SÃO PAULO - SÃO PAULO - PRODUÇÃO DE CAFÉ

EM 20/09/2010

Prezados Sylvia e Bruno,

Excelente tema, pois temos de estudar as razões que movem as pessoas a sairem do campo para as cidades. No passado tínhamos o paradoxo em maior grau, e hoje, ainda mas, com grau menor, das disparidades entre as cidades "do interior" versus as "capitais".

A situação da agrigultura da época do Max Weber se alterou muito mas, especialmente no Brasil, ainda tem muito a mudar. em especial com relação à rentabilidade e à segurança de produzir. Não são poucos os exemplos de baixa remuneração, muitas vezes com o produtor vendendo seu produto abaixo do preço mínimo, assim como as perdas acumuladas por falta de seguro agrícola.

Nosso produtor tornou-se muito eficiente da porteira para dentro mas, muito temos de melhorar da porteira para fora. O problema ainda fica mais dificil de ser tratado com a difusão de lideranças no setor.

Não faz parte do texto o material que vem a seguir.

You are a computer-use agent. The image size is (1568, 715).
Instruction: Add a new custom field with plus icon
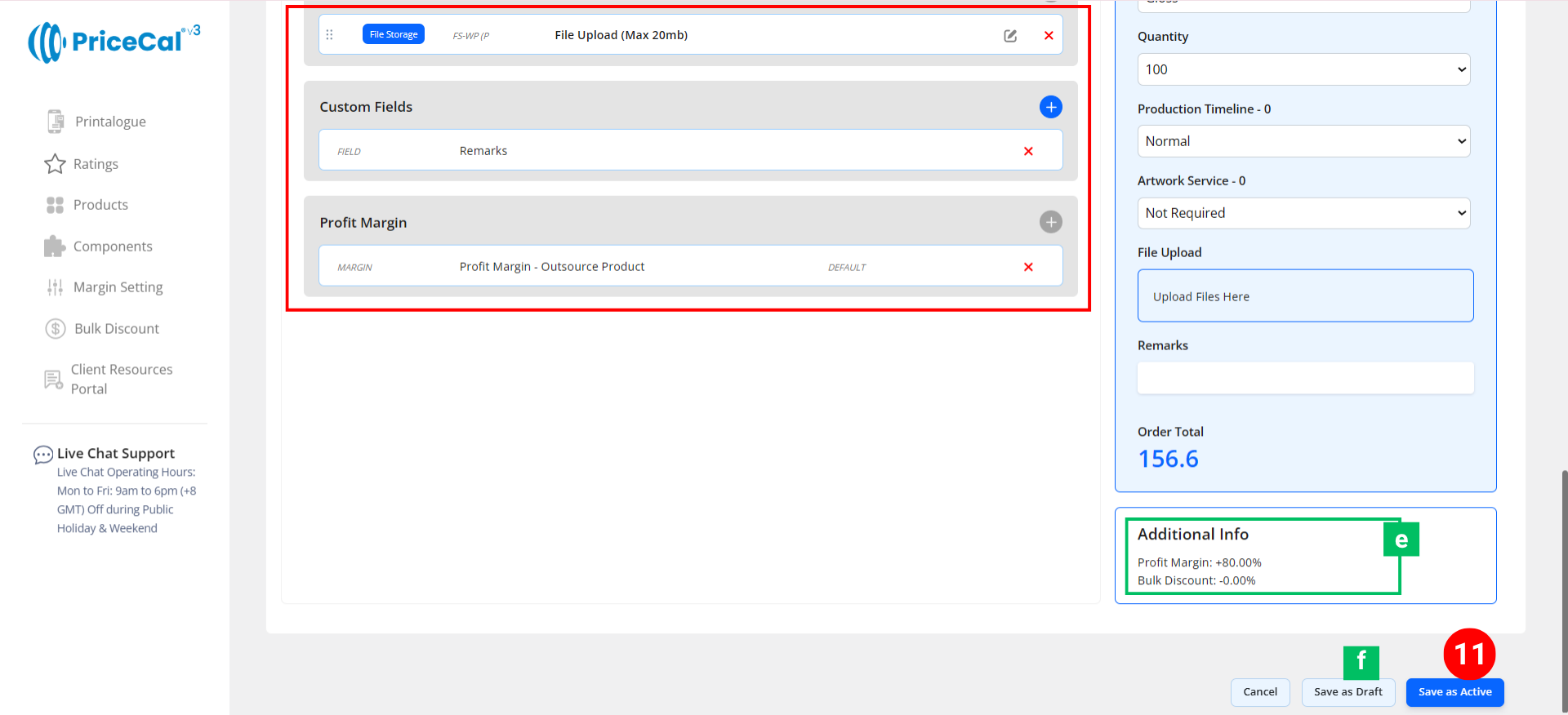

Vivemos com certeza um problema de imagem e somos cerceados em nossas atividades todos os dias pelo setor publico que, ao invez de nos enxergar como parceiros, nos enxergam como vilões.

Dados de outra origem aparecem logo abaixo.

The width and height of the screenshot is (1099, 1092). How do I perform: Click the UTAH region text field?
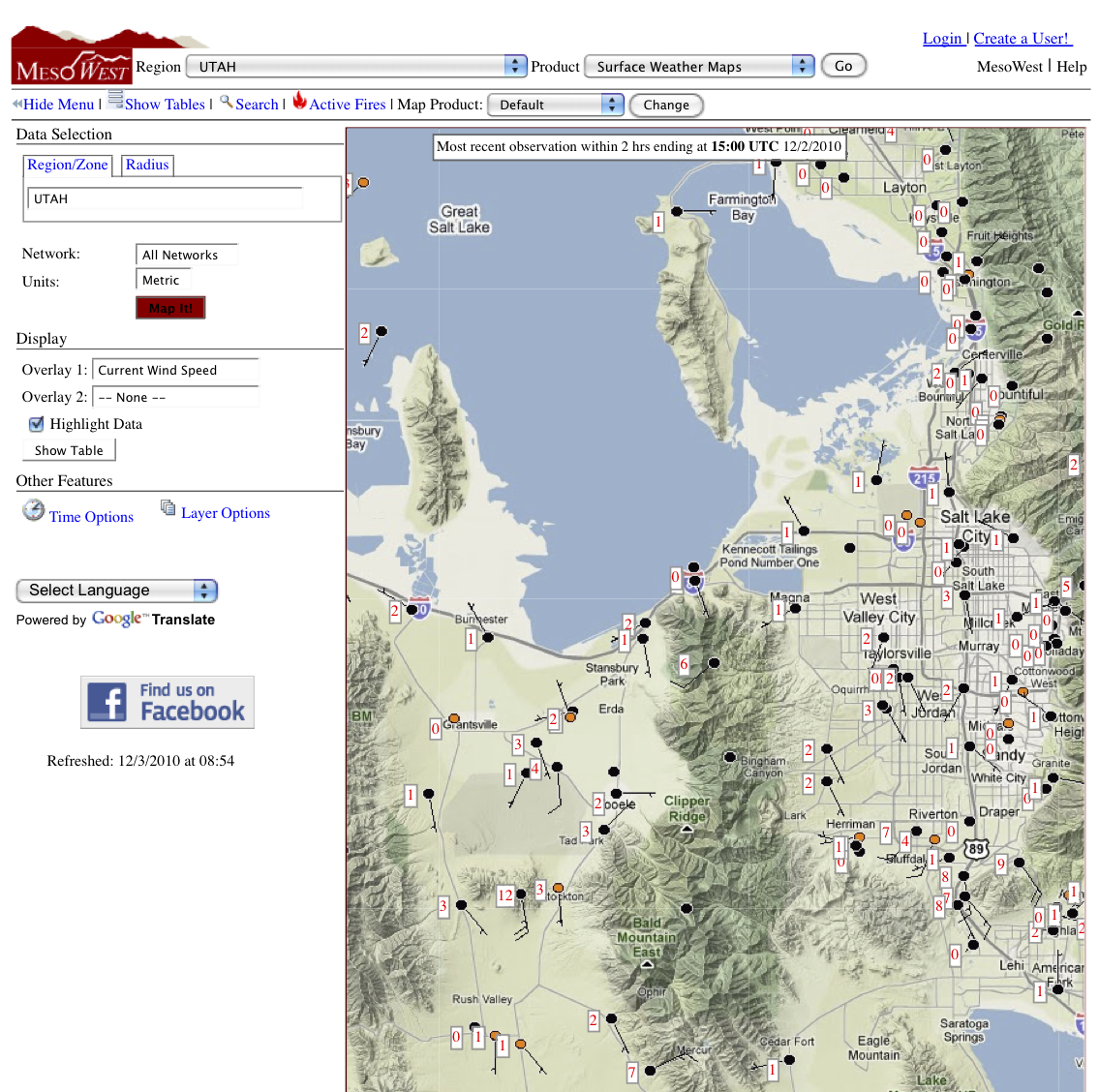pos(165,198)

Parabéns pelo artigo por trazer um tema tão importante para o setor.

Roberto
CARLOS EDUARDO COSTA MARIA

ANHEMBI - SÃO PAULO - INSTITUIÇÕES GOVERNAMENTAIS

EM 20/09/2010

Legal, o tema deste artigo,malgrado, como os própios autores insinuam, a sua abstração, mas que abre perspectivas de debates para várias questões.Embora, a atividade rural hoje se apresente numa rotulagem mais sofisticada,sendo mais referida como "agronegócio"como resultado de sua enorme e rapida profissionalização se constituindo em empresas de grande portes e de "status", ainda assim, existe um grande desconforto por parte, especialmente, do proletariado rural de se pertencer a este meio, pois muitos sonham com uma ocupação em empresas de natureza urbana ou numa multinacional, que (imaginam) lhe trariam "mais valorização pessoal perante à sociedade", o que mostra que ainda o sonho de "se vencer" na vida está muito atrelado na ida para a grande metrópole em atividades que nada tenha a ver com a agricultura.
ENSEI NETO

PATROCÍNIO - MINAS GERAIS - PROFISSIONAIS DE CIÊNCIAS AGRÁRIAS

EM 16/09/2010

Prezada Sylvia e Caro Bruno,

Simplesmente brilhante e sensível o artigo!

Como visto, o processo de indução da fuga do campo para a cidade, dentre os componentes apontados, tem como cerne o binômio Eficiência & Produtividade, ligados direta e inexoravelmente à Escala do Empreendimento.

Sentem-se estimulados a permanecer no campo aqueles que tem nas mãos um empreendimento moderno e própero. Isto se traduz em orgulho da atividade exercida. Sem dúvida, é esta a abstração que vocês identificaram.